La III commissione consiliare Urbanistica deòl comune di Perugia ha approvato all’unanimità l’ordine del giorno presentato dal consigliere Lorenzo Mazzanti (Pensa Perugia) per potenziare i collegamenti ferroviari dell’Umbria con un arretramento del treno Frecciarossa da Roma a Perugia. L’obiettivo è migliorare l’accesso alla capitale per pendolari e cittadini, risolvendo alcune criticità attuali.
Il Frecciarossa introdotto con partenza da Perugia alle 05:24 e arrivo a Torino Porta Nuova alle 10:20 è stato un successo, con una media di oltre 150 passeggeri umbri al giorno. Tuttavia, il problema maggiore riguarda i collegamenti verso sud. Il primo treno Intercity da Perugia a Roma parte alle 6:40, arrivando a Termini alle 8:55, troppo tardi per molti lavoratori che necessitano di essere in città entro le 8:00.
Mazzanti ha proposto di risolvere il problema arretrando il Frecciarossa delle 7:00, in partenza da Roma Termini e diretto verso Napoli, facendolo partire da Perugia intorno alle 5:00. Il treno avrebbe solo due fermate intermedie, a Terni e Orte, garantendo un arrivo a Roma Termini con tempi ottimali e direttamente ai binari centrali, evitando il disagio del binario 1est, distante 800 metri dalla stazione principale.

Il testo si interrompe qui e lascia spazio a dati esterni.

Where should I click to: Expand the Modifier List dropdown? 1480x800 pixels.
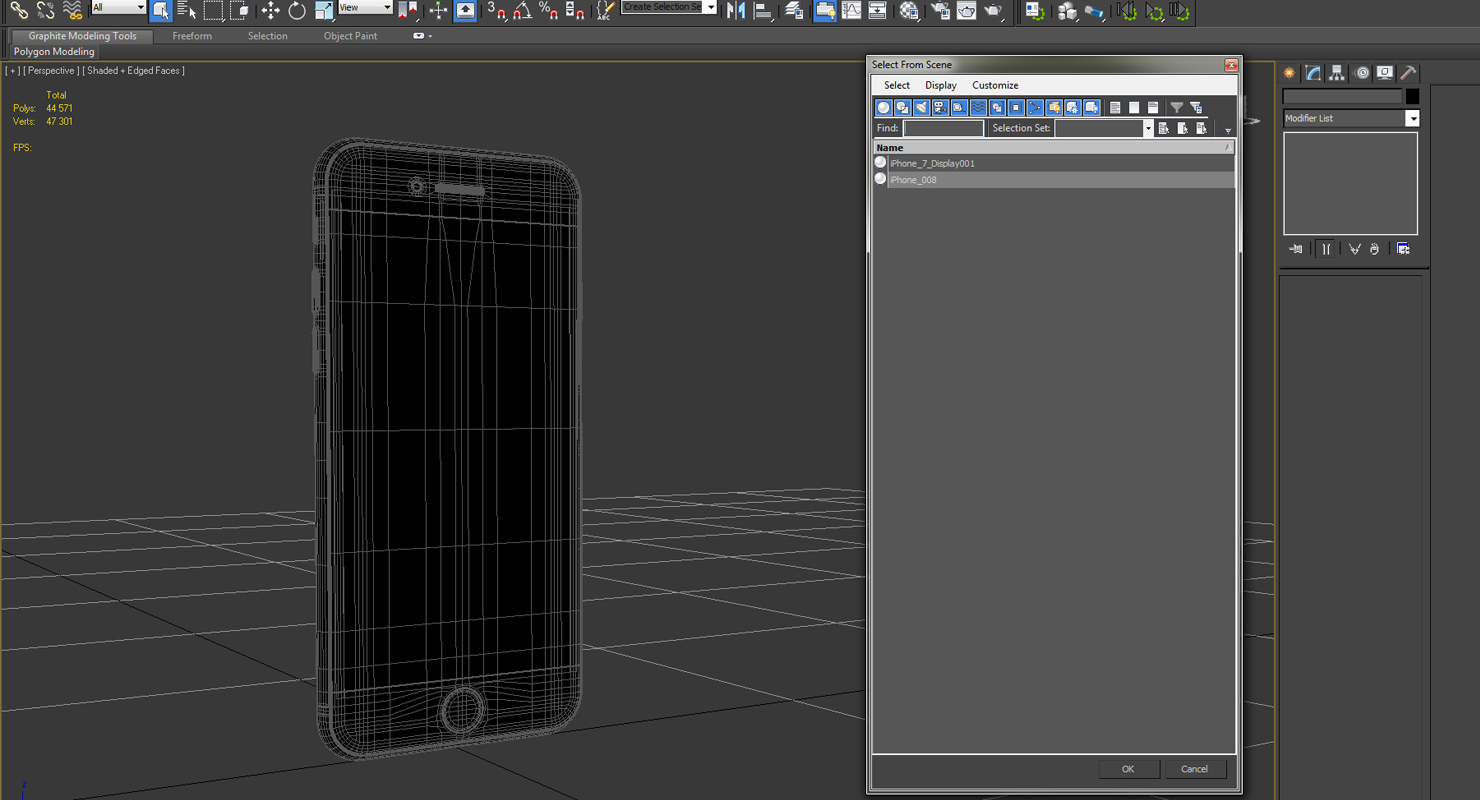point(1412,119)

Un altro elemento importante riguarda la possibilità di allungare a Perugia il percorso di un Frecciarossa serale attualmente terminante a Roma. Questo miglioramento consentirebbe a studenti e cittadini provenienti da Calabria e Puglia di raggiungere direttamente Perugia senza cambi intermedi. La proposta mira a incentivare l’uso del treno per collegare meglio il sud Italia all’Umbria, favorendo flussi turistici e lavorativi.

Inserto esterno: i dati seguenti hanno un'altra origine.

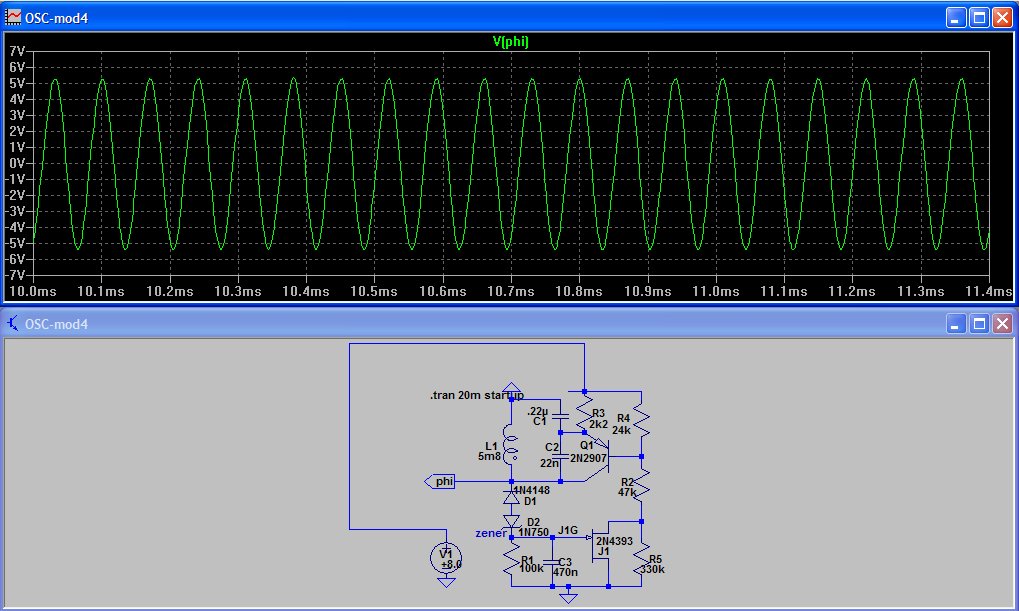Click the blue zener net label
Screen dimensions: 1019x611
(489, 534)
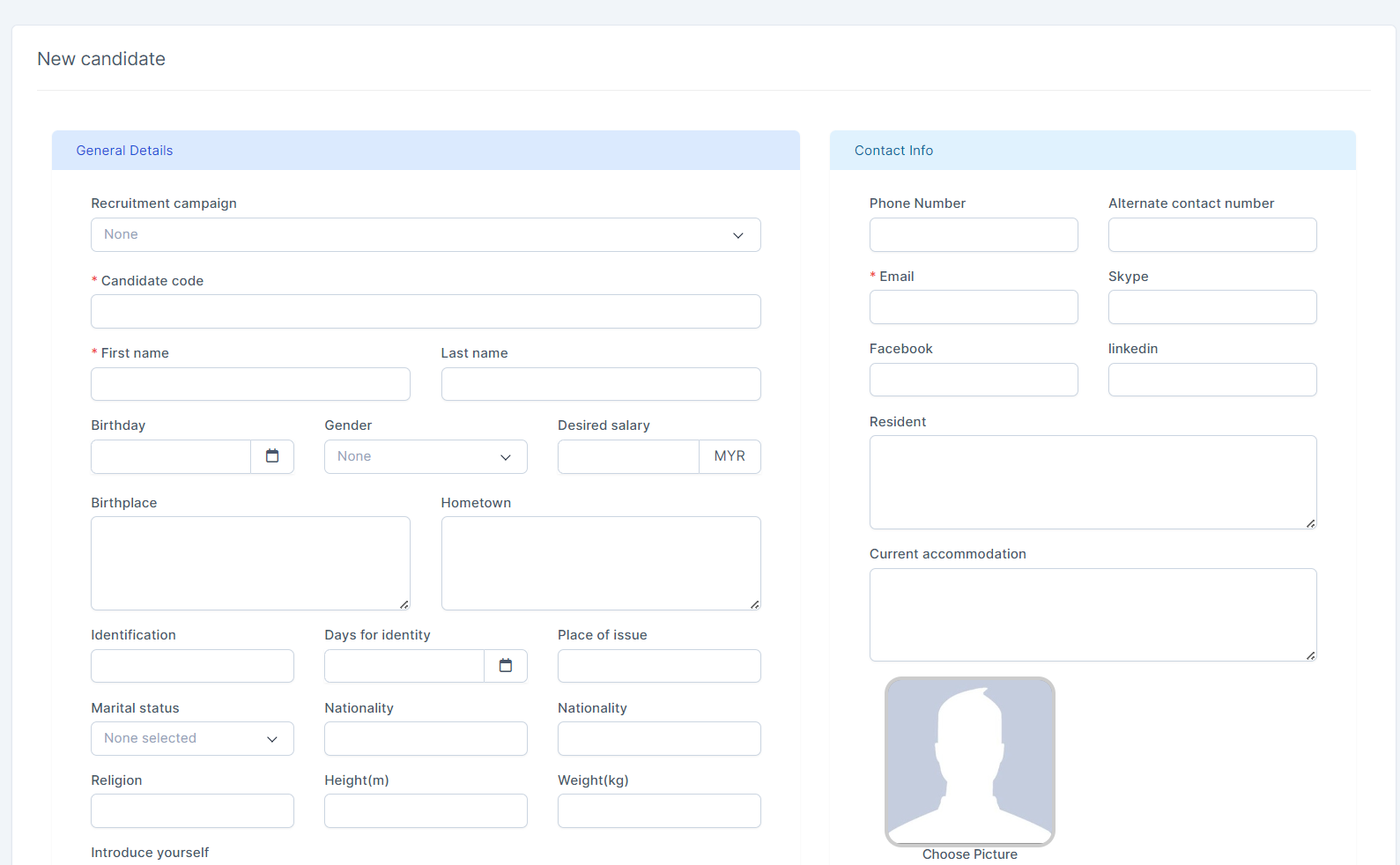Expand the Marital status selector
1400x865 pixels.
click(x=192, y=739)
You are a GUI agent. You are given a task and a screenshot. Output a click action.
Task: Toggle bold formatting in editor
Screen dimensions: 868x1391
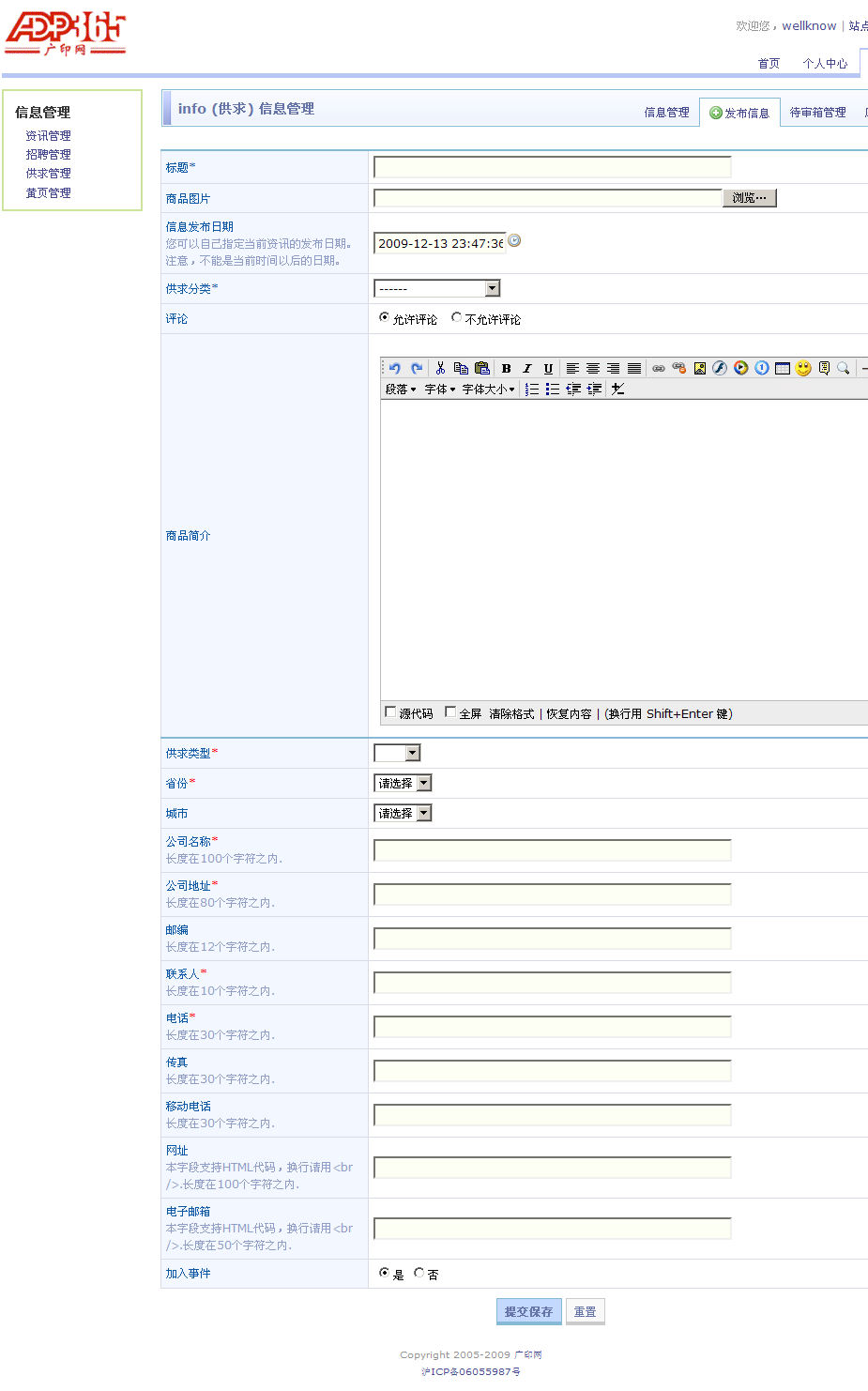point(507,368)
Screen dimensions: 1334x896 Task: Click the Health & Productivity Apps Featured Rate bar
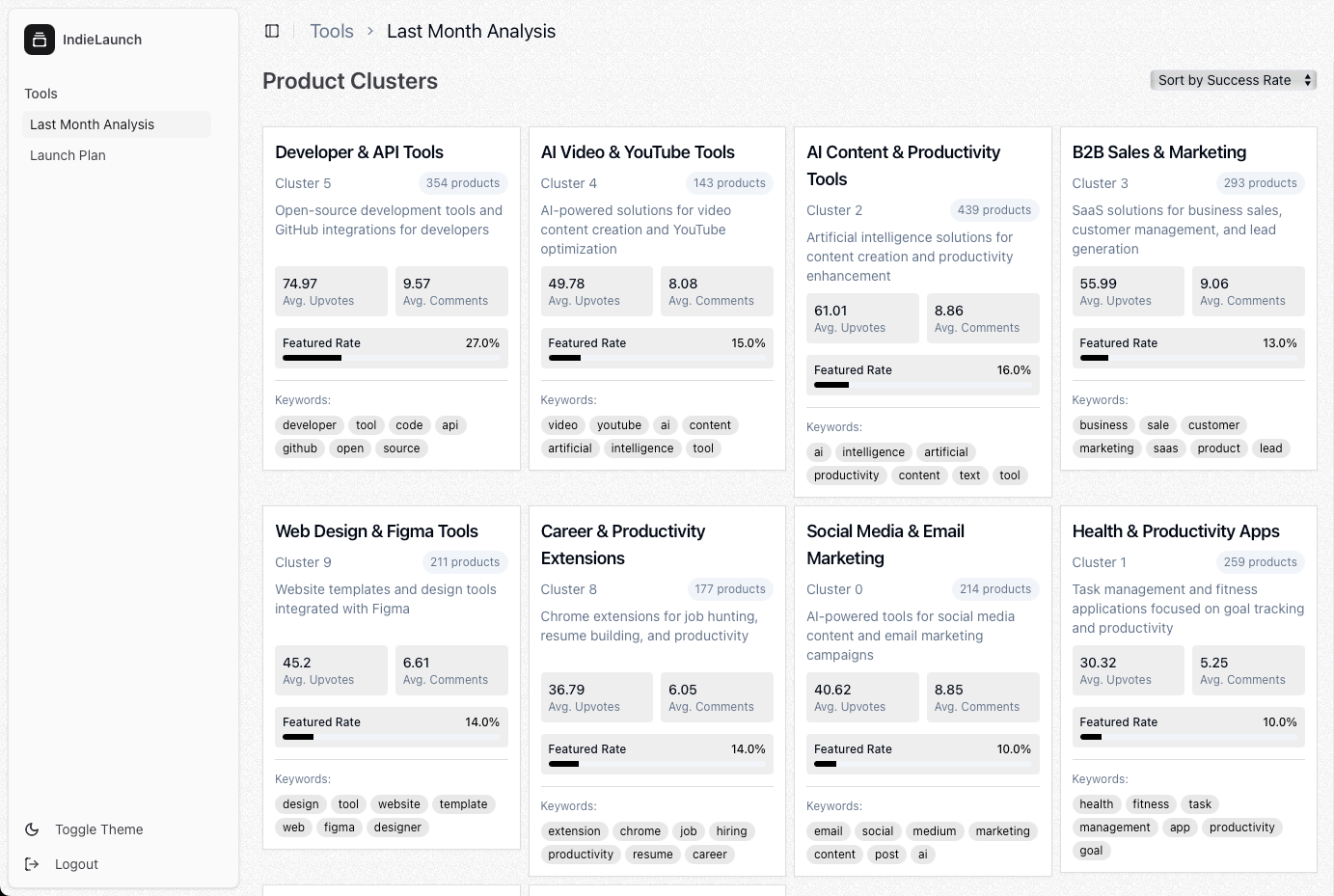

L’assessore Pierluigi Vossi ha espresso il pieno supporto della giunta per portare avanti l’istanza, proponendo inoltre l’attivazione di un tavolo tecnico con la Regione Umbria e il Ministero delle Infrastrutture e dei Trasporti. Durante l’intervento, Vossi ha sottolineato che il potenziamento delle stazioni di Perugia e Arezzo sarebbe più utile rispetto alla proposta di una fermata dell’alta velocità a Creti, una scelta definita illogica.

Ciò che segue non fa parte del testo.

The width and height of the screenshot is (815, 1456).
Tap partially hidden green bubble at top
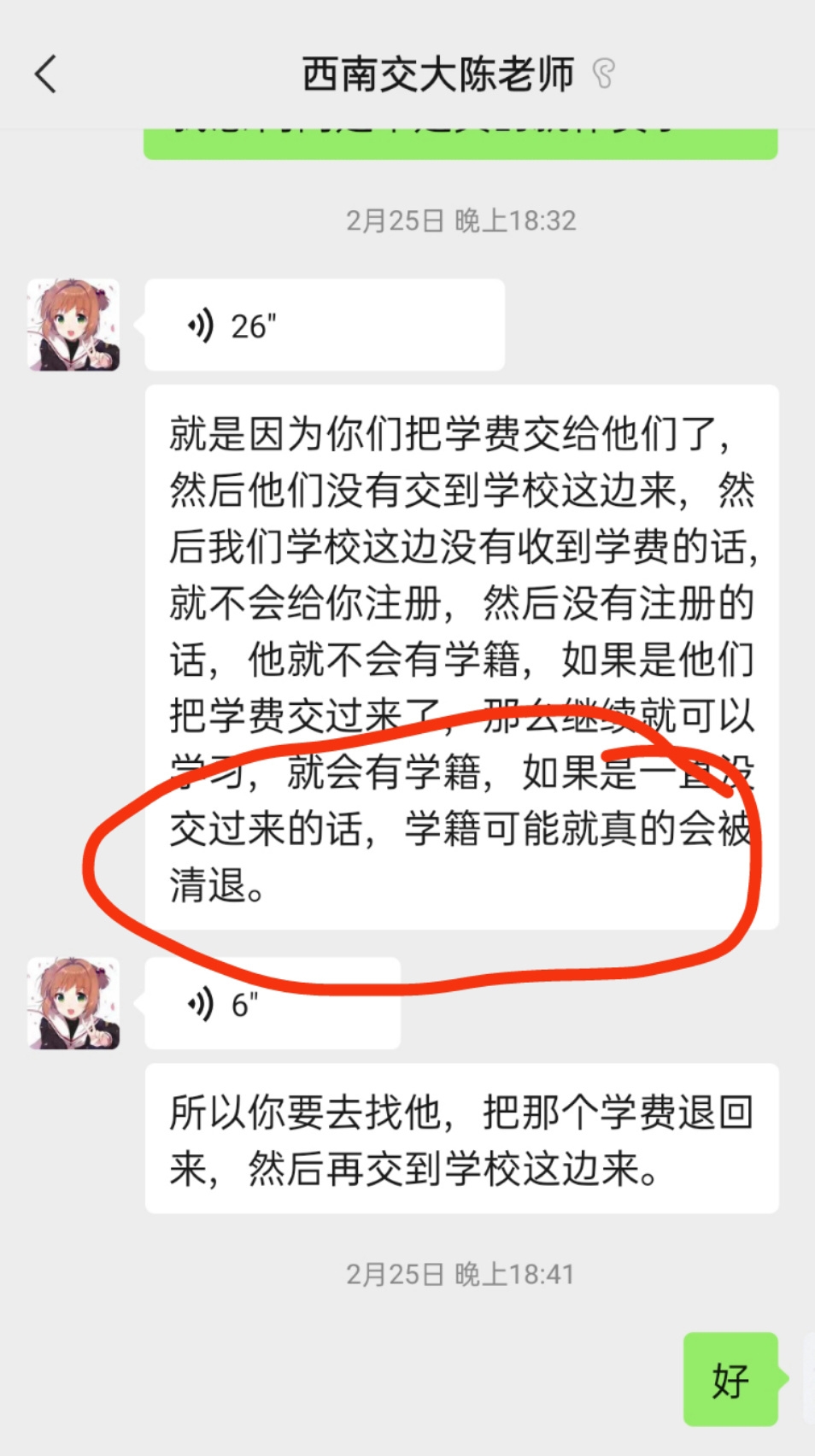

Anche Lorenzo Mazzanti ha evidenziato l’importanza di considerare modelli già in uso, come quello dell’Emilia Romagna, dove la fermata dell’alta velocità a Reggio Emilia non ha impedito il collegamento diretto del Frecciarossa con città come Parma e Modena. Secondo il consigliere, una strategia simile potrebbe funzionare per Perugia e la Media Etruria.
Leonardo Varasano (Progetto Perugia) ha appoggiato ogni iniziativa che possa attenuare l’isolamento storico dell’Umbria, ricordando però che il Comune di Perugia non ha poteri decisionali diretti ma può agire come promotore di proposte. Il dialogo tra Comune, Regione e Ministero sarà fondamentale per trasformare queste ipotesi in realtà.